▶ [YOUR TASK]:
Where the records below show a line containing "Open the ORG Events Vol.2 運動会 story thumbnail", start copying; end with the line containing "Given: Click the yellow", and copy it too.
(AVAILABLE DATA begins)
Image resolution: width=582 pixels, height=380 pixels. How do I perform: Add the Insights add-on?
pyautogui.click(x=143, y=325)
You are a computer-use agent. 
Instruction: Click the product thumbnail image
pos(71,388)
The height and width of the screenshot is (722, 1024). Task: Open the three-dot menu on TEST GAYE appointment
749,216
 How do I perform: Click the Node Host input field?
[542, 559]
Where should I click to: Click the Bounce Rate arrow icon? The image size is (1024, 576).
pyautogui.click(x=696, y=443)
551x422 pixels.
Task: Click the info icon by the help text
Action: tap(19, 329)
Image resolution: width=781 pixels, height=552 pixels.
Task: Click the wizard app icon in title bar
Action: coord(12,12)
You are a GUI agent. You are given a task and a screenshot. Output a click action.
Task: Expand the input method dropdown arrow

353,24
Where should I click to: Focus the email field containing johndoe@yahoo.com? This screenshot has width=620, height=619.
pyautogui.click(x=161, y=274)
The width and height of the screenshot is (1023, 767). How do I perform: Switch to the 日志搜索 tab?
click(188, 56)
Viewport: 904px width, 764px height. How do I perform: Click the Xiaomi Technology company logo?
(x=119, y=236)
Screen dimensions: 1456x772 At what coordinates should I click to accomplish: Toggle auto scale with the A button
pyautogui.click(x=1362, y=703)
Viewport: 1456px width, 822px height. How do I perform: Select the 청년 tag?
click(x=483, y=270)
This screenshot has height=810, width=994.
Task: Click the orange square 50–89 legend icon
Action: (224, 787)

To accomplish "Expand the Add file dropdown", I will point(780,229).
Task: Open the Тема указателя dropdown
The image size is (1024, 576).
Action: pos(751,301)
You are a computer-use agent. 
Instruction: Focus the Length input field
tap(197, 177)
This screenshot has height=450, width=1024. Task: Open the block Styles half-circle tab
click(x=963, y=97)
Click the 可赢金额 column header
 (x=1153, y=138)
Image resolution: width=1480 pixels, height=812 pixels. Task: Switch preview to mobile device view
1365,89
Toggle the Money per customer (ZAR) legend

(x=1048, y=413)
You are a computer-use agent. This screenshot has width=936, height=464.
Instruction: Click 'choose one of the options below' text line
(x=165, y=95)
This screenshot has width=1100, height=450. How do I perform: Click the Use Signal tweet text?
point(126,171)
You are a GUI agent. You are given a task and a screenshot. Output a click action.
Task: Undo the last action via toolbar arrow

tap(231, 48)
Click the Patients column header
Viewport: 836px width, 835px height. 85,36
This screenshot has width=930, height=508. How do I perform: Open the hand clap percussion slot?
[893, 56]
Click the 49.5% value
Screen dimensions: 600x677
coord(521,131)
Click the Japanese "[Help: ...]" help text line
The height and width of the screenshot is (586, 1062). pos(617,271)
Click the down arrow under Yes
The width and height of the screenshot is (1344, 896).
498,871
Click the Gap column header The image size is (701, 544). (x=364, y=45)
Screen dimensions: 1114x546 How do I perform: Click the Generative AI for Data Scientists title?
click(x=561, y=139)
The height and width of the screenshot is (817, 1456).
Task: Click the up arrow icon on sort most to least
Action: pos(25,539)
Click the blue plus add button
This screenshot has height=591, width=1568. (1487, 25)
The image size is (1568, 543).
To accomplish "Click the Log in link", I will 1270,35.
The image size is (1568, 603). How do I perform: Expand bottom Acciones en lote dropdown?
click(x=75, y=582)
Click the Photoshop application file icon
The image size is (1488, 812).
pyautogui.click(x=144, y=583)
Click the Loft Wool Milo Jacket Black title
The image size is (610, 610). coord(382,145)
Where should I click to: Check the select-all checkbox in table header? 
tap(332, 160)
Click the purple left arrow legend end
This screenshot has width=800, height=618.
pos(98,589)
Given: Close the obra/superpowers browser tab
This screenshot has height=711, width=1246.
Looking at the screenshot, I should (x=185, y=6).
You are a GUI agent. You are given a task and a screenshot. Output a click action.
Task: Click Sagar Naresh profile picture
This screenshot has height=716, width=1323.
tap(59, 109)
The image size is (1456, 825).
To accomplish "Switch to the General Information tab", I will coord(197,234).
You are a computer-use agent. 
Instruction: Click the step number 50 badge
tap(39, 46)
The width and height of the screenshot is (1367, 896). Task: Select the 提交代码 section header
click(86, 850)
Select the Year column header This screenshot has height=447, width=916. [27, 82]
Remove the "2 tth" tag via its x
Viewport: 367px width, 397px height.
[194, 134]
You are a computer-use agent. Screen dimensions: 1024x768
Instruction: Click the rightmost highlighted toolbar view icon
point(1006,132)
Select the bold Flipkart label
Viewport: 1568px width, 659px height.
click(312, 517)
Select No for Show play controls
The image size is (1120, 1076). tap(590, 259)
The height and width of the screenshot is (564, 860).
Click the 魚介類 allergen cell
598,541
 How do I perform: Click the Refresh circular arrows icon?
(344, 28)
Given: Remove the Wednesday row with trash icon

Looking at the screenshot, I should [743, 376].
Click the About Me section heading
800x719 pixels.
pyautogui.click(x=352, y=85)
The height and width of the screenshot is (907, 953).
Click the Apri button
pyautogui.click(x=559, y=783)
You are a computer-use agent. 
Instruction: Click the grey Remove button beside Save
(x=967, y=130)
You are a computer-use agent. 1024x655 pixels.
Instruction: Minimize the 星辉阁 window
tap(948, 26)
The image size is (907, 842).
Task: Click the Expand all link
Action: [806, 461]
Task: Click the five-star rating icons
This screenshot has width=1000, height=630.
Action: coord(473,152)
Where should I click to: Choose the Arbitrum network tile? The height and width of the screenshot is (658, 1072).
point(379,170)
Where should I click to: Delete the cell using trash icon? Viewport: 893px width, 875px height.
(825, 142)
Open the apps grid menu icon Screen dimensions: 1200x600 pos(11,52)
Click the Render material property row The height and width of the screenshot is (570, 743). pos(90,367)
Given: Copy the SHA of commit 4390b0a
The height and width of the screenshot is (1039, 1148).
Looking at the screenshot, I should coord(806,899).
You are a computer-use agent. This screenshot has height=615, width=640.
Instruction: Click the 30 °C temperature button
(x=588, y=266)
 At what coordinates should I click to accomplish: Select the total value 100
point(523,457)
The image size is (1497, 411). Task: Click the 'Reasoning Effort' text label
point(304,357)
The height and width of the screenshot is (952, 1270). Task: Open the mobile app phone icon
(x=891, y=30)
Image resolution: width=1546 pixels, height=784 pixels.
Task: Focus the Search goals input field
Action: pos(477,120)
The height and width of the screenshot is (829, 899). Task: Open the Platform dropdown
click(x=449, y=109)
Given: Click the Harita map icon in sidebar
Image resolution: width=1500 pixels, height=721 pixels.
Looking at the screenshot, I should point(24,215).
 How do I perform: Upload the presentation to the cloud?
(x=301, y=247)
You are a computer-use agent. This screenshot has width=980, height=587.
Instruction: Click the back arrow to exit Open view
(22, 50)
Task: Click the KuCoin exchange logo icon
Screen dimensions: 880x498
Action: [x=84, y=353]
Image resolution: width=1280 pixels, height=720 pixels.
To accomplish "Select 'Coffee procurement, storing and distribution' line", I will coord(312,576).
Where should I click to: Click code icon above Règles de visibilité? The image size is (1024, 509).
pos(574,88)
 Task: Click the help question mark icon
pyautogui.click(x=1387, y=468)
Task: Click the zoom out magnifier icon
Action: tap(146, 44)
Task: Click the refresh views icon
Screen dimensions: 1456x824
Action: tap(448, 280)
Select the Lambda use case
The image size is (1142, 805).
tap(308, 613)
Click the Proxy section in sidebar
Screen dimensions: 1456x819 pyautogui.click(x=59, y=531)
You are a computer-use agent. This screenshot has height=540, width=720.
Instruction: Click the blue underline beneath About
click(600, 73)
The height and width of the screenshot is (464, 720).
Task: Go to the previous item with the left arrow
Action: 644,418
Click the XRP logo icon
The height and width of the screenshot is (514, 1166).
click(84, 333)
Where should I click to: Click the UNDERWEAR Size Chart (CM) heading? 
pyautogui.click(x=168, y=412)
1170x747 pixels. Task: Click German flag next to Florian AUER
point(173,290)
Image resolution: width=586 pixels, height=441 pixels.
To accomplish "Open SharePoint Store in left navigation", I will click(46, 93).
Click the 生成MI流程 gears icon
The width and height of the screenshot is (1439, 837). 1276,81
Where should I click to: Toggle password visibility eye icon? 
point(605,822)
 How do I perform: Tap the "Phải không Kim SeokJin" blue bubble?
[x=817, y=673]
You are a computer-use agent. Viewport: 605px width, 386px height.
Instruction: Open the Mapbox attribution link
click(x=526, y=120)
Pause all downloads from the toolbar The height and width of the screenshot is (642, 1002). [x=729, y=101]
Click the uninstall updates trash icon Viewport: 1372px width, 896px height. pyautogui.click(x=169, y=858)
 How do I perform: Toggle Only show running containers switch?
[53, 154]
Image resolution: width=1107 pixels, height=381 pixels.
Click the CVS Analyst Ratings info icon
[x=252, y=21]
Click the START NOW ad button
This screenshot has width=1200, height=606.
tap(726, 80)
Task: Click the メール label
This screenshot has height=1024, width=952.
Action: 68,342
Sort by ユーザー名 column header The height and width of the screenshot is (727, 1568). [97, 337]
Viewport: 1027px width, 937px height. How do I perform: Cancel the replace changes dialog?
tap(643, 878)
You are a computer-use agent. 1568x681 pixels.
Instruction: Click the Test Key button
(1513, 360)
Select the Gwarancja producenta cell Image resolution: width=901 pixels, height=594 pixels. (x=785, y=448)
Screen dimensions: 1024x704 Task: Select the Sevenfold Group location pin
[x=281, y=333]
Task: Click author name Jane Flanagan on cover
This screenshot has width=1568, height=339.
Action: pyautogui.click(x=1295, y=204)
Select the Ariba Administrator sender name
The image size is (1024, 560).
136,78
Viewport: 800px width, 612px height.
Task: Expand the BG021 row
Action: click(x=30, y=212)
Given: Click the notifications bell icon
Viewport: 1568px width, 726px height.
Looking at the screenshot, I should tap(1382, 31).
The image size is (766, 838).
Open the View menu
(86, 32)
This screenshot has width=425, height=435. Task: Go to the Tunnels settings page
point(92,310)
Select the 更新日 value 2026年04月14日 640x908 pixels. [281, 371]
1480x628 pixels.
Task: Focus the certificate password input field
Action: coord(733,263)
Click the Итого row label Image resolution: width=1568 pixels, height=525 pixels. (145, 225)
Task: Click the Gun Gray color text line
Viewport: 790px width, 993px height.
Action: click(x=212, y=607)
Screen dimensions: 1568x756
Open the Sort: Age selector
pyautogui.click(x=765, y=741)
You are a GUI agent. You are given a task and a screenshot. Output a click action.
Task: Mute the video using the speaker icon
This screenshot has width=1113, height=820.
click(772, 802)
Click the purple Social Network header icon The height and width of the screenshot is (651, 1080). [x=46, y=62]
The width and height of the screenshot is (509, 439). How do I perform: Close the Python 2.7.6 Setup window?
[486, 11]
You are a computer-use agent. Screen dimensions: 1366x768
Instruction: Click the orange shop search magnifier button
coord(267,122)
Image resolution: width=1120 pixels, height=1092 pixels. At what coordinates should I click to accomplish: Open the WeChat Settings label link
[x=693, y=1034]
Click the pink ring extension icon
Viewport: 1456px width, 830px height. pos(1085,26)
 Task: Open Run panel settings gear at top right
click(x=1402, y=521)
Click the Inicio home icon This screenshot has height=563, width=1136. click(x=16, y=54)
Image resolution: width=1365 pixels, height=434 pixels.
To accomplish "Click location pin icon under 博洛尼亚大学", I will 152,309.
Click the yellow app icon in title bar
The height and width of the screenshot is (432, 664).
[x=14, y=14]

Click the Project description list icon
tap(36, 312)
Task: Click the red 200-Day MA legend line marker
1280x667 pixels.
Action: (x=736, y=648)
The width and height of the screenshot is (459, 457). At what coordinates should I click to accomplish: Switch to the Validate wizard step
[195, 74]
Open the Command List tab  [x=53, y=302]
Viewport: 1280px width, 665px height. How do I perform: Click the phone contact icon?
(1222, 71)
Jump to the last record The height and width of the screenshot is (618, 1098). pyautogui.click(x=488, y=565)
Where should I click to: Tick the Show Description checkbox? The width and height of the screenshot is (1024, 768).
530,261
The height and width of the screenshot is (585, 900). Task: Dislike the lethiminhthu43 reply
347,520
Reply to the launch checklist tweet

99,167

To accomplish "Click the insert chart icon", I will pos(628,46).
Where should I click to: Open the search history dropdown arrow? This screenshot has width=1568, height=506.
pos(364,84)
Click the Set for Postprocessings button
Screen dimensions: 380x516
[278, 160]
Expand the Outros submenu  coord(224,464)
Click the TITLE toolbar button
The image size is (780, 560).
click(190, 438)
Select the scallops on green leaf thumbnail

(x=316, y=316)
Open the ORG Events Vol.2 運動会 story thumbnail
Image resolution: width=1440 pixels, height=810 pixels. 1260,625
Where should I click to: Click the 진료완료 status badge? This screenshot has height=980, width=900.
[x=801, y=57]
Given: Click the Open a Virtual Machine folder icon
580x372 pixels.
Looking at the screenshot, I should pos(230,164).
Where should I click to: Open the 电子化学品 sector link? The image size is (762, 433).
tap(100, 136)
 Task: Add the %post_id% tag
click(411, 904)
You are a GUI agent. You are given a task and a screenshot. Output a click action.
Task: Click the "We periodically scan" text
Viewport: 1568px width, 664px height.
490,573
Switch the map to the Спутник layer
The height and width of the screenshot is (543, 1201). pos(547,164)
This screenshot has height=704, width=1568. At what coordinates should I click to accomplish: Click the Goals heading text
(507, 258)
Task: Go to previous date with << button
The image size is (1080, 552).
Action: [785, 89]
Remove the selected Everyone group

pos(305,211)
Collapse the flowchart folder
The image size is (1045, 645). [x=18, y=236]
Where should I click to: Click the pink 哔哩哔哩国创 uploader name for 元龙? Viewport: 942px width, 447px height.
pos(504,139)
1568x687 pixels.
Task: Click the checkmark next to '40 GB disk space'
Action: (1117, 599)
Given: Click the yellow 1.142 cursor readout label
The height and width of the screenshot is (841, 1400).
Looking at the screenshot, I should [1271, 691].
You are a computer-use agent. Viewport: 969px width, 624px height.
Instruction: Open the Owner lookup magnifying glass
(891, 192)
(AVAILABLE DATA ends)
▶ [SOLVED EXERCISE]:
Open the ORG Events Vol.2 運動会 story thumbnail
Image resolution: width=1440 pixels, height=810 pixels. 1260,625
Where should I click to: Click the 진료완료 status badge? This screenshot has height=980, width=900.
[x=801, y=57]
Given: Click the Open a Virtual Machine folder icon
580x372 pixels.
Looking at the screenshot, I should pos(230,164).
Where should I click to: Open the 电子化学品 sector link? The image size is (762, 433).
tap(100, 136)
 Task: Add the %post_id% tag
click(411, 904)
You are a GUI agent. You are given a task and a screenshot. Output a click action.
Task: Click the "We periodically scan" text
Viewport: 1568px width, 664px height.
490,573
Switch the map to the Спутник layer
The height and width of the screenshot is (543, 1201). pos(547,164)
This screenshot has height=704, width=1568. At what coordinates should I click to accomplish: Click the Goals heading text
(507, 258)
Task: Go to previous date with << button
The image size is (1080, 552).
Action: [785, 89]
Remove the selected Everyone group

pos(305,211)
Collapse the flowchart folder
The image size is (1045, 645). [x=18, y=236]
Where should I click to: Click the pink 哔哩哔哩国创 uploader name for 元龙? Viewport: 942px width, 447px height.
pos(504,139)
1568x687 pixels.
Task: Click the checkmark next to '40 GB disk space'
Action: (1117, 599)
Given: Click the yellow 1.142 cursor readout label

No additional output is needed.